府中地区保護司会 小澤 秀敏
中学3年生だった昭和41年7月、下校時に我々クラス仲間4人が校門の近くを通るとリヤカーで砂利を運んでいる人が目に留まった。よく見ると、4月に着任した校長先生ではないか。今まで一度も話をしたこともなかった先生だったが、誰からともなく先生の作業を手伝い始めた。心地よい疲労感の後、帰りがけに校長先生が口にしたのは、「君達、夏休みに山に行かないか?」という信じられない言葉だった。そして皆で相談し、親にも許可をもらった上で、連れて行って頂くことにした。学校の図書館で調べた結果、長野県の美ヶ原高原を候補として先生に相談、行き先は「美ヶ原」となった。

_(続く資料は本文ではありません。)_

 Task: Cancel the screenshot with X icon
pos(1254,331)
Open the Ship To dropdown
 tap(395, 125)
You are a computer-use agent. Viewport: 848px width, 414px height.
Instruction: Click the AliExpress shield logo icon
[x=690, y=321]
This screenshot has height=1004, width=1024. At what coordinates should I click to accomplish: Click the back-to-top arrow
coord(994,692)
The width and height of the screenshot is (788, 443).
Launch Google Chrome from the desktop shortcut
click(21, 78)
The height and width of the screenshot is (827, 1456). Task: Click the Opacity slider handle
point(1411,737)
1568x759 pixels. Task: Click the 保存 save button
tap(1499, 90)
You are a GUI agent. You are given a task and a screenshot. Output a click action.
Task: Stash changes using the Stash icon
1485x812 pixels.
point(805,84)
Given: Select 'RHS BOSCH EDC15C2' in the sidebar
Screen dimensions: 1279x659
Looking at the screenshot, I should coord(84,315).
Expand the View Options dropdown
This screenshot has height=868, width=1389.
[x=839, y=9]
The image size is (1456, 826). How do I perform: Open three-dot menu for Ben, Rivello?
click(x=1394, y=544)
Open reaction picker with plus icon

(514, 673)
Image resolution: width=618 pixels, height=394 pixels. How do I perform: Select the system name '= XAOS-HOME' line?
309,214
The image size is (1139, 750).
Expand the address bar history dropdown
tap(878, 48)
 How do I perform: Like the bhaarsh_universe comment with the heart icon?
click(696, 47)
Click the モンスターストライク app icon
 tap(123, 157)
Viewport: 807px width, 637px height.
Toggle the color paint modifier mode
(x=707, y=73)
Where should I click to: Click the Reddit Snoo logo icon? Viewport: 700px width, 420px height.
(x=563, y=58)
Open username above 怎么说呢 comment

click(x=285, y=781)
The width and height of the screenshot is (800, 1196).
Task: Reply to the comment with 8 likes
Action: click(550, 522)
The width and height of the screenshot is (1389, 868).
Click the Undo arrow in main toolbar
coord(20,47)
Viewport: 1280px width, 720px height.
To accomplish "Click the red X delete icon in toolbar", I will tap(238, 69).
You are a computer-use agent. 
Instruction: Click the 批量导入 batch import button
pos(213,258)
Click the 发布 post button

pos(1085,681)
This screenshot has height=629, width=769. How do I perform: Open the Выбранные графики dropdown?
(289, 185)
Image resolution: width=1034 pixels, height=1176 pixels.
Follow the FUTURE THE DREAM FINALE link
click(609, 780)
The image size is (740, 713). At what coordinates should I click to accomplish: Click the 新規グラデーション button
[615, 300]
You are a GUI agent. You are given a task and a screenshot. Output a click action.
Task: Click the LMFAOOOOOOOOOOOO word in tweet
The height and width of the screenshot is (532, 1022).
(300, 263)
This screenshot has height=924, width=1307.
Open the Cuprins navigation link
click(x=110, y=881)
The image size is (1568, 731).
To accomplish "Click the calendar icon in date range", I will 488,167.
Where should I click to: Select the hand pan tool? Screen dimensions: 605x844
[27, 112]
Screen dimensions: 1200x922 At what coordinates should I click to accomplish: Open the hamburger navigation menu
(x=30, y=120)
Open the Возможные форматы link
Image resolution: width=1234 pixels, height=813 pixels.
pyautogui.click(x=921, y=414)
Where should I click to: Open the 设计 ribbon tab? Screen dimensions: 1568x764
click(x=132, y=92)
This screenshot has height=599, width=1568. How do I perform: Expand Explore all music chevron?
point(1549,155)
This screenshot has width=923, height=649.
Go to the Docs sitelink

8月中旬、新宿駅から中央本線の夜行列車に乗り、早朝松本駅で下車、路線バスに乗って美ヶ原高原へ。記憶は定かではないが昔ながらのボンネツトバスだったと思う。そのバスはともかく、女性の車掌さんが素晴らしくて、優しさに溢れた接客態度に心が温かくなった。バスは停留所を外れたところで手を挙げた人を乗せたりして、ゆっくり山道を登って行った。車掌さんの振る舞いを見て感動したのは私だけでなく、4人の少年全員だったことが後でわかった。